The Woman in the Window: la mujer en la vidriera. Una vidriera y no una
ventana. Esa minucia que ignora la lengua inglesa será importante al tomar
literalmente en cuenta la metáfora a la que se apega el término de Alberti, que
asimila el cuadro más bien a una ventana abierta sobre la historia que
describen los objetos representados. 2 ¿Y cómo no pensar, siempre en eco con
el thriller de Fritz Lang (y de las que él podía tener o no conocimiento) en las
imágenes de calles comerciales y de escaparates coloridos pintados por Franz
Marc o August Macke en contrapunto con las innumerables “ventanas” que
formaron, bajo la etiqueta del fauvismo, del expresionismo, del futurismo o del
cubismo, y sin metáfora alguna, parte de lo más común de la pintura europea a
la antigua dentro de lo que se ha tomado como un giro a la abstracción? La
aparición simultánea, en el mismo plano de La mujer del cuadro, del retrato en
el escaparate y del reflejo de su modelo en un espacio por lo menos indeciso,
corresponde a un raccord especular entre campo y contracampo, sin duda sutil
pero que nada debe al montaje, al menos en la acepción clásica,
pre-godardiana, del término: la mujer está a la vez doblemente en la vidriera
(bajo la forma redoblada del retrato y del reflejo sobre el vidrio) y en la calle. Si
Lang ha cedido con cierta complacencia al imaginario de la prostitución, que
pasa por la exhibición en un escaparate o por la demanda en la calle (cuando
además aquí la primera conduce a lo segundo, como ocurrirá, por los caminos
propios del sueño, en el encuentro entre el profesor y la muchacha mantenida)

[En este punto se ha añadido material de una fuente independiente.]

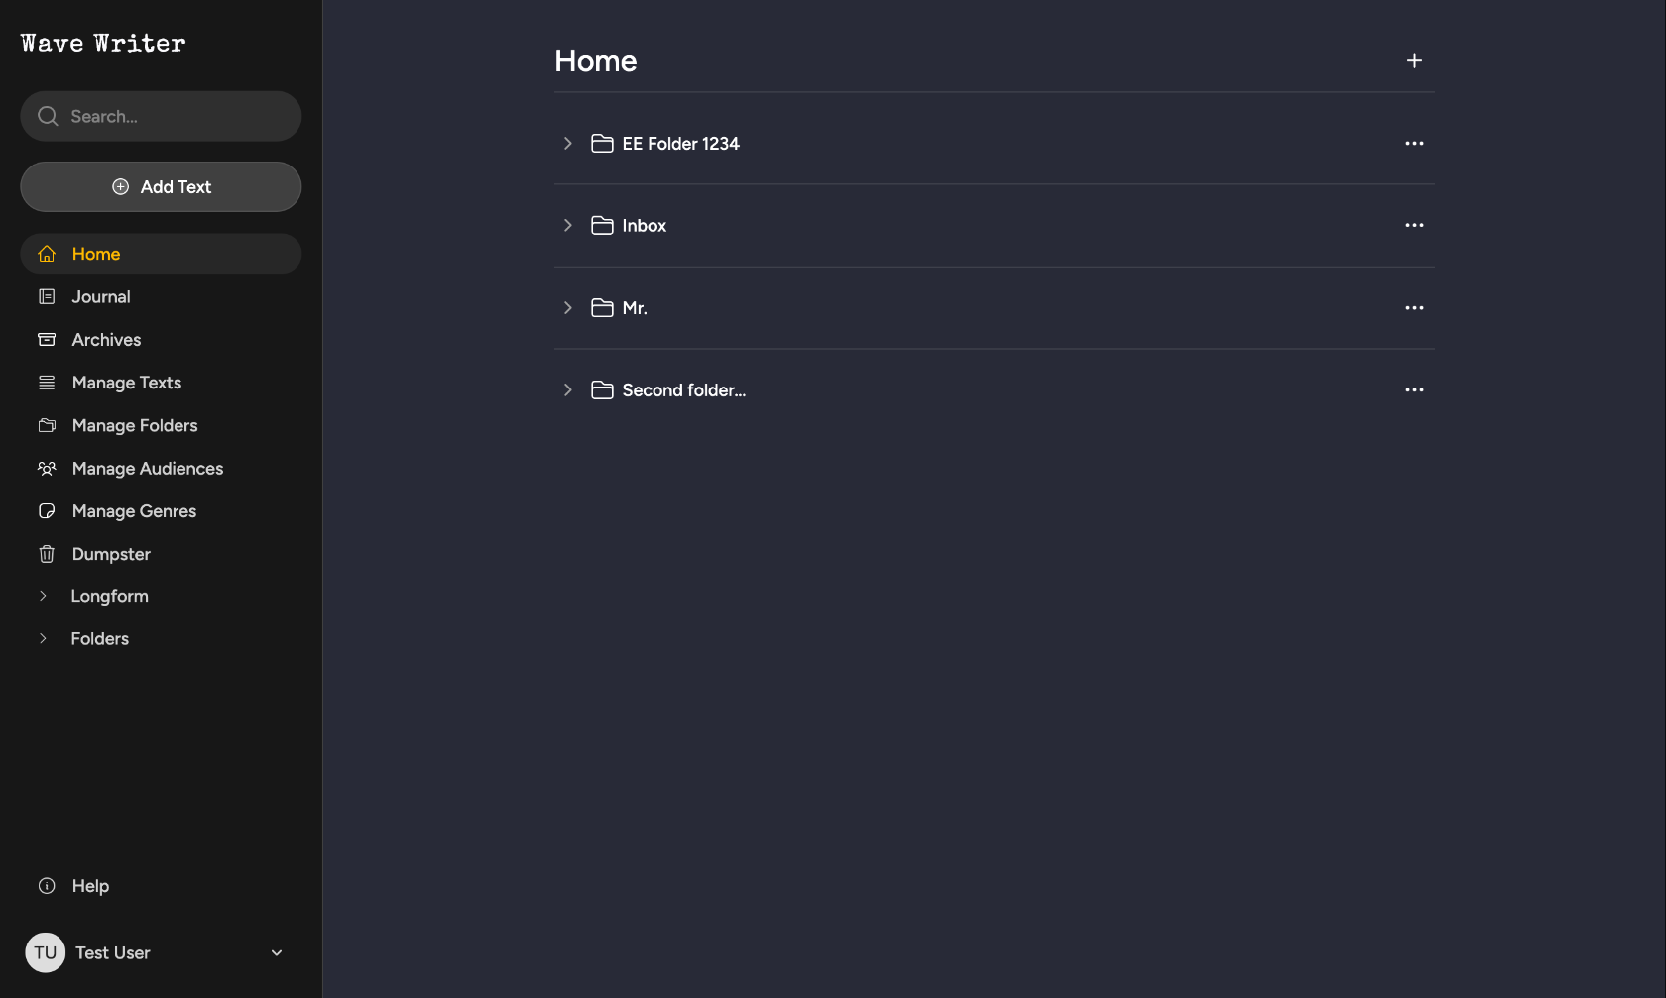
Task: Click the TU user avatar
Action: 45,952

no podemos decir lo mismo del tratamiento reservado a la joven heroína de
Luces de la ciudad. Allí donde la operación resume, en líneas generales, el
encuadre, puede parecer que se justifica la retórica de la “ventana” y vamos
hacia lo de Lang. Pero de modo inverso, Chaplin la habrá utilizado como un
artificio que busca eliminar toda referencia explícita al cuadro en el cual la
representación se lleva a cabo. Si en esto consiste el método, la paradoja es
que si hay díptico en el sentido que he expuesto, lo hay sólo en la medida en
que todo indicio de la estructura de madera o metal de la vidriera se desvanece
para dejar lugar al sólo dato (él mismo imaginario) de un vidrio de perfecta
transparencia que, en la elisión de toda delimitación, hace de juntura o de
bisagra entre las dos secciones del espacio.

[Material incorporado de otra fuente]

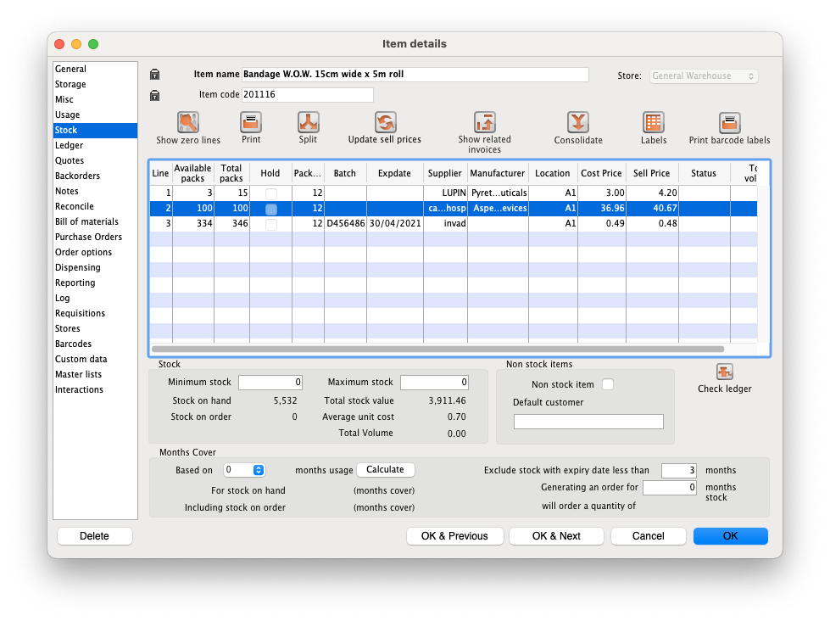The image size is (830, 621).
Task: Open the months usage Based on dropdown
Action: 245,470
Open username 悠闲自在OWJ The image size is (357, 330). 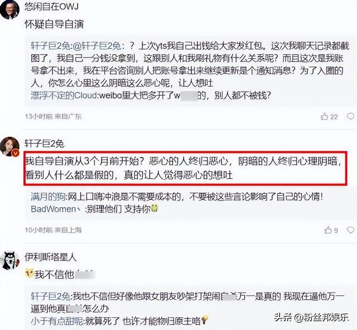(x=52, y=7)
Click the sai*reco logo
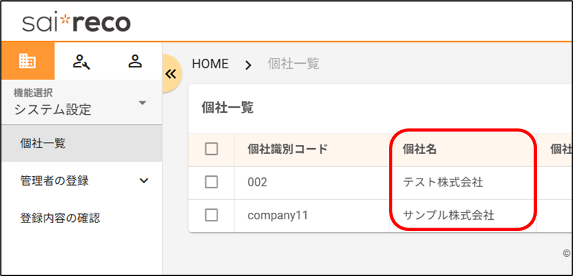Viewport: 573px width, 276px height. (76, 23)

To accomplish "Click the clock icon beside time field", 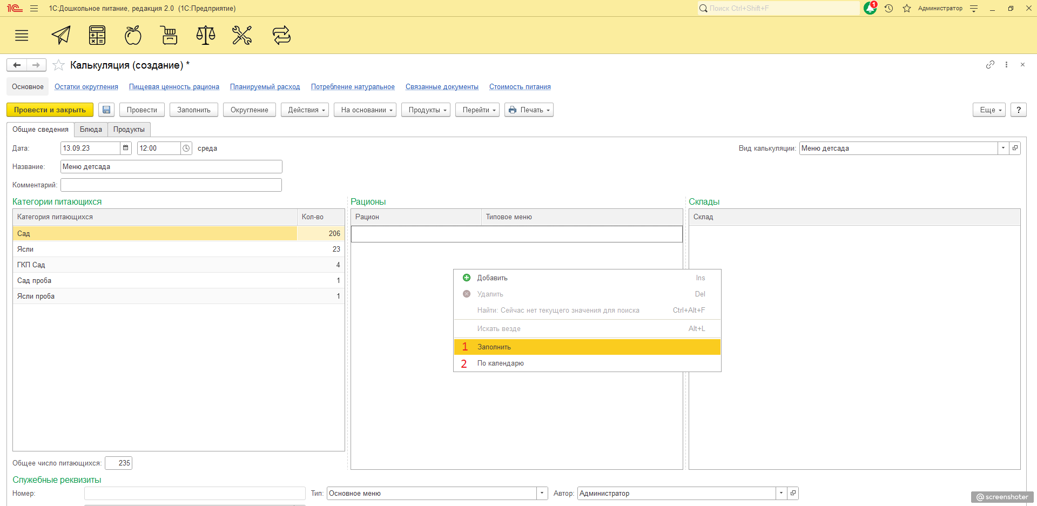I will pos(186,149).
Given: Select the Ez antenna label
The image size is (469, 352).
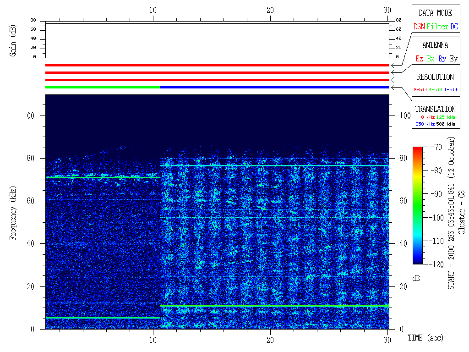Looking at the screenshot, I should click(419, 59).
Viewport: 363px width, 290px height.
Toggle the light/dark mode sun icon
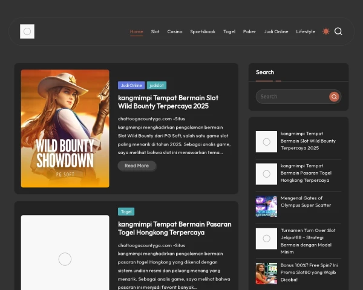[x=326, y=31]
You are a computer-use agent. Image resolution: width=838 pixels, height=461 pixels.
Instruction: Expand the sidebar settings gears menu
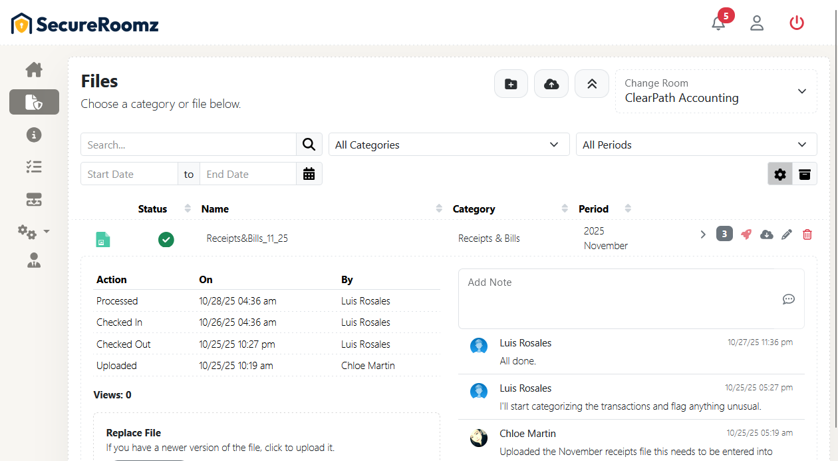point(34,232)
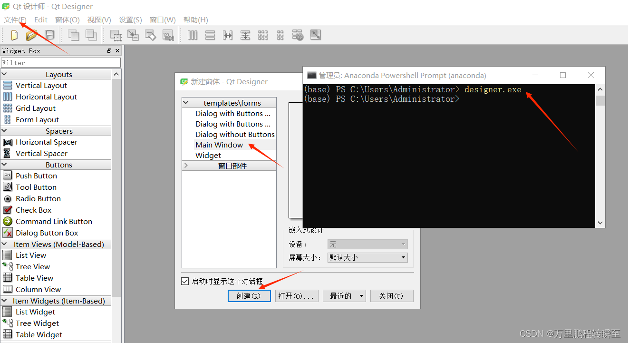Open the 文件(F) menu
Screen dimensions: 628x343
(x=15, y=20)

Encuadre/desencuadre, plano/contraplano: la caza para otros ejemplos de
“montaje transversal” queda abierta. La finalidad de ese montaje se igualaría a
una modalidad entre otras, inédita tanto como incongruente, de esa
convocatoria al cuadro, incluso hasta un cierto “hacer cuadro”, tal como esto
puede jugarse en el cine. Lo que no puede determinarse es si ese método está
o no emparejado necesariamente con una muda relación de deseo, de
naturaleza escópica, de la que sería en definitiva el resorte.

2
“El quale reputo essere una finestra aperta per donde io miri quello che quivi sará dipinto” (Lo
que considero es una ventana abierta, por la que se ha de ver la historia que voy a pintar) ...
(Leon Battista Alberti, Della Pittura, I, 19)

Trad.: EAR

Ed. Orig.: Ciné Fil, Paris, Ed. Du Seuil, 2008.